Exercise prompt: From the NATS COVID-19 update page, extract the passage that starts at the words "NATS COVID-19 Updates" and stops after the words "of your business.". Copy it word for word.

Page extract:
++++++

NATS COVID-19 Updates and Information
We believe in empowering individuals with the resources needed to safely perform their jobs so that at the end of the day, everyone returns home safely to their friends and family. Whether it be through online learning, our webinar series, or in-person training once we are able to reinstate them, we continue to be here to help you meet your personal needs and the needs of your business.
Assessing The Risk of Covid-19
Understanding how to assess risks is critical in all lines of work, especially now as we’re faced with COVID-19 and its impact on our professional and personal lives. As a national training organization focused on environmental health and safety, our number-one priority has always been to provide the resources needed to ensure people return home safely to their families and friends after a day of work. For some time, we’ve been using the National Institute of Occupational Safety and Health’s (NIOSH) Hierarchy of Controls developed by the Centers for Disease Control and Prevention (CDC), which provides guidance on how to effectively deal with an identified hazard. Typically, we work with physical hazards but in the case of COVID-19, we’re dealing with a biological hazard.

++++++

Dataset excerpts:

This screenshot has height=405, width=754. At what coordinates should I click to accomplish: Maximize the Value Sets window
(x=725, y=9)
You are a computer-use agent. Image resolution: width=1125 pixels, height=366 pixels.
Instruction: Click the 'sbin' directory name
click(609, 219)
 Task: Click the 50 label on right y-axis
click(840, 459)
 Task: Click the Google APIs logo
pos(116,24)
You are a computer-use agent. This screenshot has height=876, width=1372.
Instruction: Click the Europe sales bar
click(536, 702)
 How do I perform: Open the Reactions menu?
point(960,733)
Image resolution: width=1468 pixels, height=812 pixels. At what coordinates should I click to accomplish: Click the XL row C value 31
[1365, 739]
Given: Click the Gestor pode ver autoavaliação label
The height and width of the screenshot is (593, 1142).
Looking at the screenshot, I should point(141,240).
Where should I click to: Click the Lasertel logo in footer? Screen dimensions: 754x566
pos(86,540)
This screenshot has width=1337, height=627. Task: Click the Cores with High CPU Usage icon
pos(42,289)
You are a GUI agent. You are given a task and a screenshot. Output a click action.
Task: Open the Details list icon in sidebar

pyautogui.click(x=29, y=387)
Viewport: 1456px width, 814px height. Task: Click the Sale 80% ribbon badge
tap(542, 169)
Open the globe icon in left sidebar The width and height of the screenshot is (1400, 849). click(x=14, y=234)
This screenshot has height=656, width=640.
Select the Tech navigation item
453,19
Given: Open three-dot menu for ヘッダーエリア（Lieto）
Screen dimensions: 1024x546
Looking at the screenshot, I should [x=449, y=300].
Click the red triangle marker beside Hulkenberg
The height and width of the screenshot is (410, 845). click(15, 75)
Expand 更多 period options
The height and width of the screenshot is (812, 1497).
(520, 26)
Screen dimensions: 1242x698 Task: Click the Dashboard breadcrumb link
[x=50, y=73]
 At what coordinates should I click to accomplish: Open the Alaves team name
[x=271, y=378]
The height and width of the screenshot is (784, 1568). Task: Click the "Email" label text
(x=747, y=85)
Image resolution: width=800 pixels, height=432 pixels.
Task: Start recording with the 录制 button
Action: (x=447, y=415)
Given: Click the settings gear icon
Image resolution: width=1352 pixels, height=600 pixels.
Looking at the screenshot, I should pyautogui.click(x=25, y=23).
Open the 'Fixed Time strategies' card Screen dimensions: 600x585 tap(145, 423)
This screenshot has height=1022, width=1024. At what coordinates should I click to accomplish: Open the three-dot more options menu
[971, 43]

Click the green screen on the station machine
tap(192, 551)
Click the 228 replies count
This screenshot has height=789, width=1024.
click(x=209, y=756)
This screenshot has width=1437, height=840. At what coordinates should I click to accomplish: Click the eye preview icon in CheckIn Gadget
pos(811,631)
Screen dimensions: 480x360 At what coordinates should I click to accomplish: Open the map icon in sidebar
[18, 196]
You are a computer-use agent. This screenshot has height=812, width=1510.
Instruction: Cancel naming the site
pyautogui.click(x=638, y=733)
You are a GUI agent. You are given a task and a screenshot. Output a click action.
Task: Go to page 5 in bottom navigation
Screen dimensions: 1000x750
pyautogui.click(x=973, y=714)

++++++

Result of this task:
NATS COVID-19 Updates and Information
We believe in empowering individuals with the resources needed to safely perform their jobs so that at the end of the day, everyone returns home safely to their friends and family. Whether it be through online learning, our webinar series, or in-person training once we are able to reinstate them, we continue to be here to help you meet your personal needs and the needs of your business.